00:00:22 That is not a typo. ARC Prize is the puzzle-solving benchmark where the task is to discover and apply abstract patterns. A year ago, you'd expect that to require a very large model with very long context and substantial compute. Instead, this tiny model uses recursive reasoning — essentially, the model builds a reasoning process about its own thinking — and punches way above its weight class.
00:00:48 I watched the YC Decoded segment because the headline alone felt too good to be true. But the more I read, the more I thought it was the right kind of good. This isn't some edge-case benchmark where the model wins because it saw the test data during training. ARC Prize is specifically designed to measure general intelligence, not memorization.
00:01:11 A 7M parameter model beating models a thousand times its size on a general intelligence test is a signal worth paying attention to. The mechanism is recursive reasoning. The papers discussed explore hierarchical and temporal approaches where the model doesn't just generate a response.

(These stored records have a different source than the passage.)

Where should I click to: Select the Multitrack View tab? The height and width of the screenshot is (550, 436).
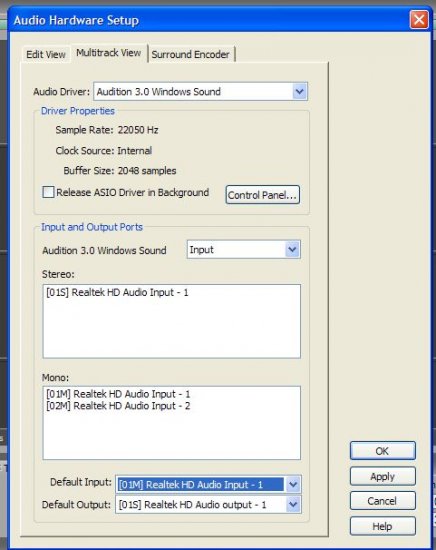click(x=109, y=53)
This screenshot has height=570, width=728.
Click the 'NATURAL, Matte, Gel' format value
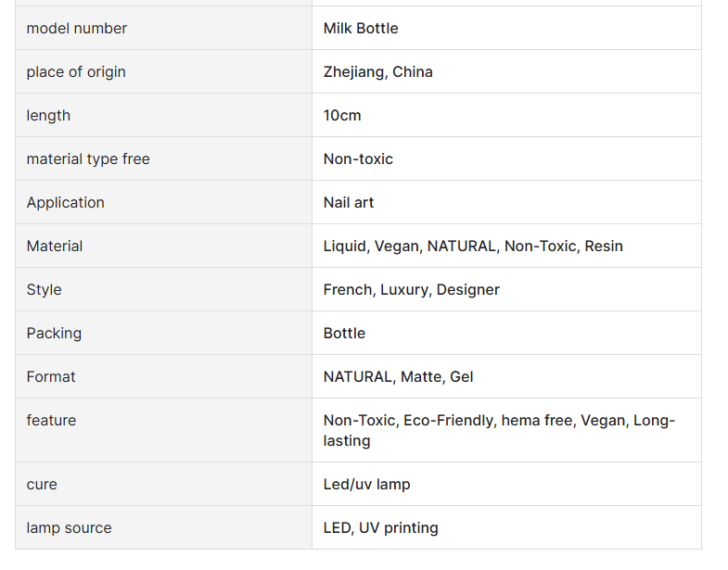click(x=398, y=377)
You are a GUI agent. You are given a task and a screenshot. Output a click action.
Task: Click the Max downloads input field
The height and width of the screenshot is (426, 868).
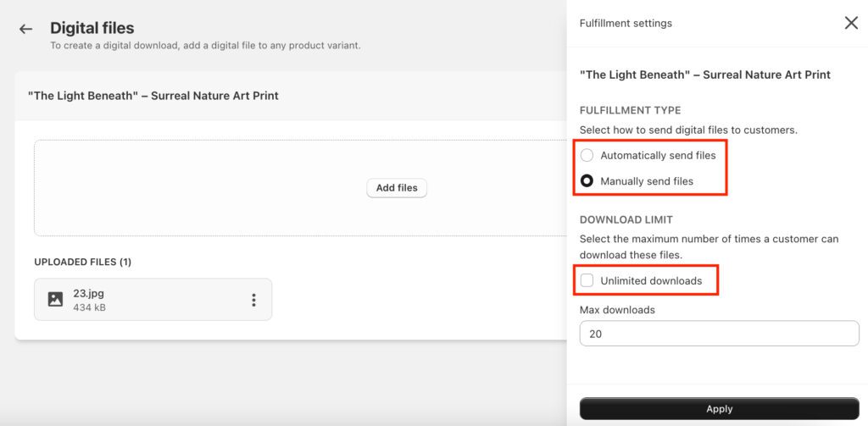pyautogui.click(x=719, y=334)
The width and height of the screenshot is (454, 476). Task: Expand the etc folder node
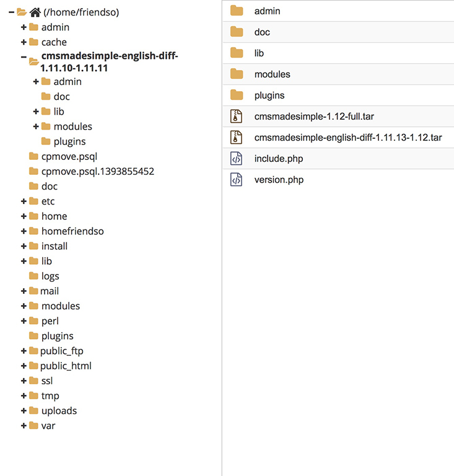24,201
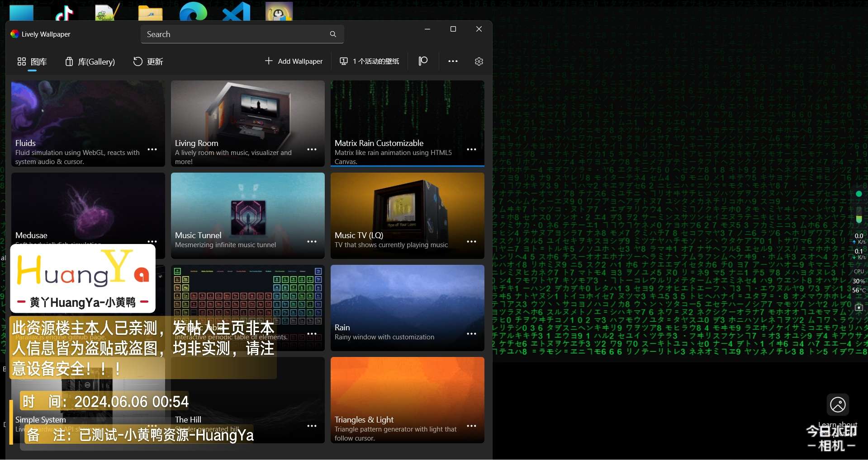Open the TikTok desktop icon
The image size is (868, 460).
click(64, 13)
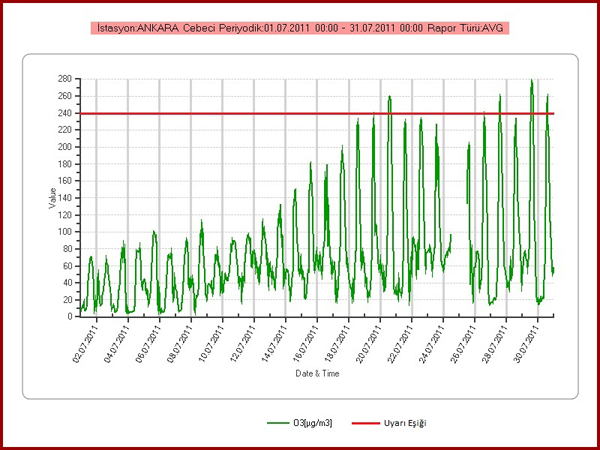Click the 14.07.2011 x-axis date label
600x450 pixels.
[x=273, y=341]
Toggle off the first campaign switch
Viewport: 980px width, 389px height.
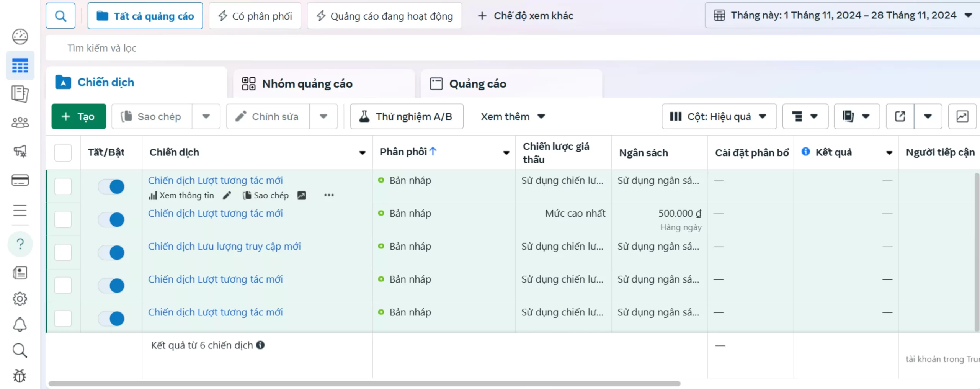point(111,187)
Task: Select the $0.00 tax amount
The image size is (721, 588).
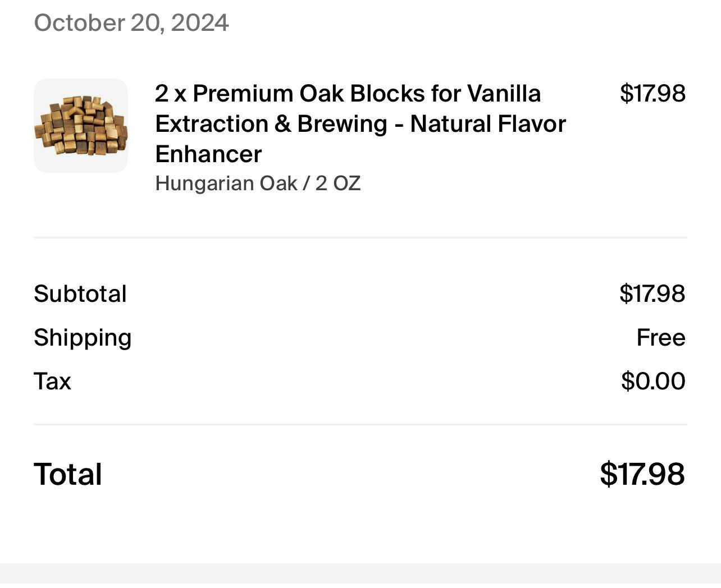Action: point(653,382)
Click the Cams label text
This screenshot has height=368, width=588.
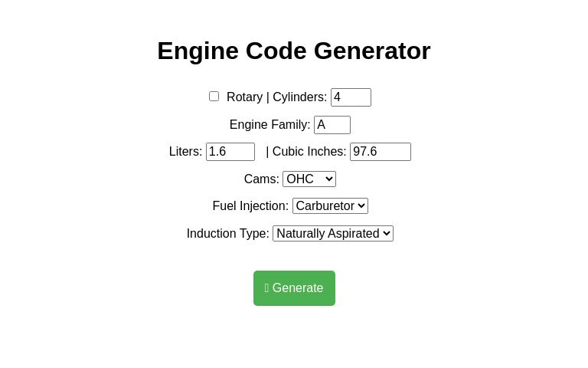click(x=261, y=179)
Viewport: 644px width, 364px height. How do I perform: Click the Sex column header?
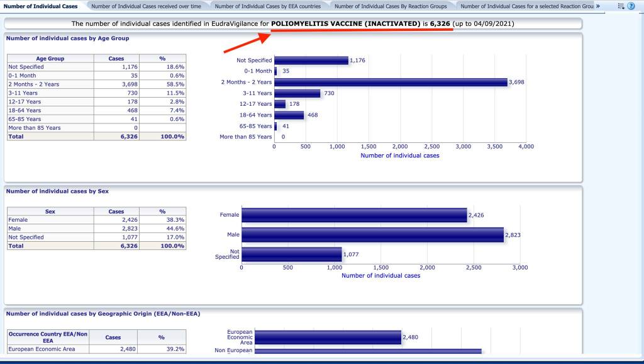pyautogui.click(x=50, y=212)
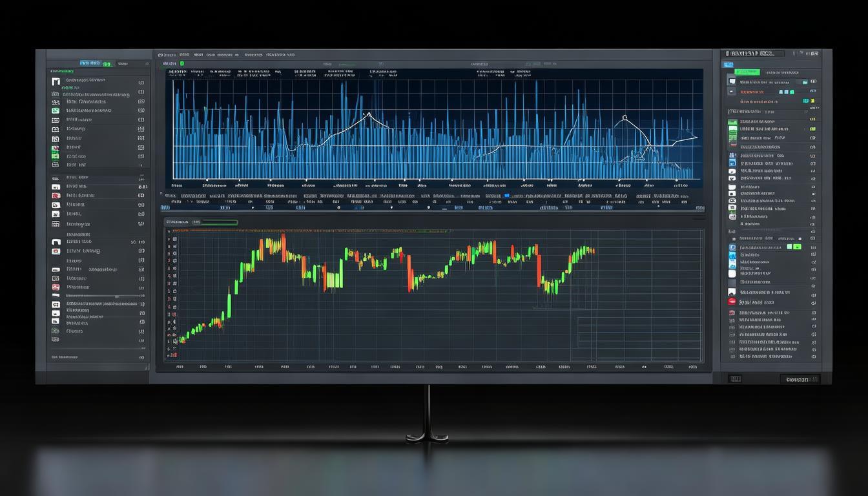Expand the blue label left of the timeline strip
The image size is (868, 496).
pyautogui.click(x=164, y=208)
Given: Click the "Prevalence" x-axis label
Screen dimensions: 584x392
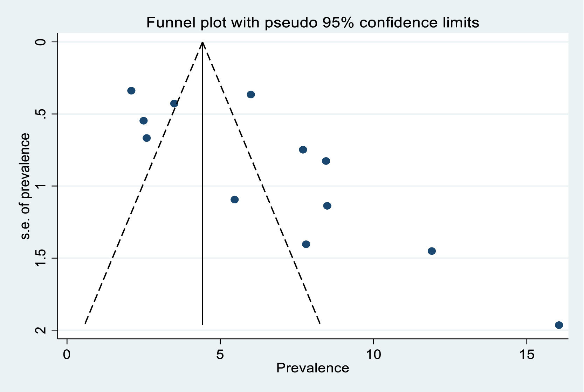Looking at the screenshot, I should [312, 368].
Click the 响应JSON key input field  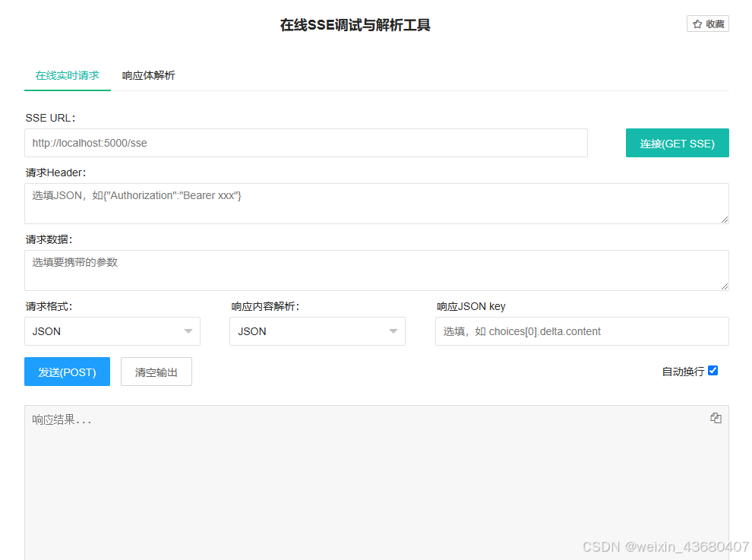click(581, 331)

00:01:30 It generates a process for thinking about the response. It's the difference between asking a junior engineer to write code and asking them to write code review notes, then rewrite based on their own critique. The extra step costs more time per token, but it changes the quality trajectory.
00:01:49 What's interesting about this for builders is the implication for long-horizon agent workflows. Right now, most people who want to run agents on complex tasks are reaching for the biggest model they can afford. You open a multi-step task, you route it through Opus or GPT-5.5 Pro, you accept the latency and the cost.
00:02:10 But if recursive reasoning lets a 7M model do work that should require billions, then there's a class of problems where the optimal architecture isn't the biggest model. It's the smallest model, applied recursively, with the right control flow. That's the kind of insight that changes your budget planning.
00:02:30 If a tiny model can do the reasoning-intensive parts of your pipeline through recursion, and a bigger model only handles the final synthesis, you're looking at a fundamentally different cost structure. I'd want to see more benchmarking before I'd rewrite my stack, but the direction is clear.
00:02:50 Size isn't the only dimension that matters. There's one question I have: are these papers showing a fundamental capability of recursive models, or are they showing that ARC Prize is particularly well-suited to small models with recursive reasoning? François Charton is one of the original ARC Prize researchers, so the test itself may not be the neutral ground here.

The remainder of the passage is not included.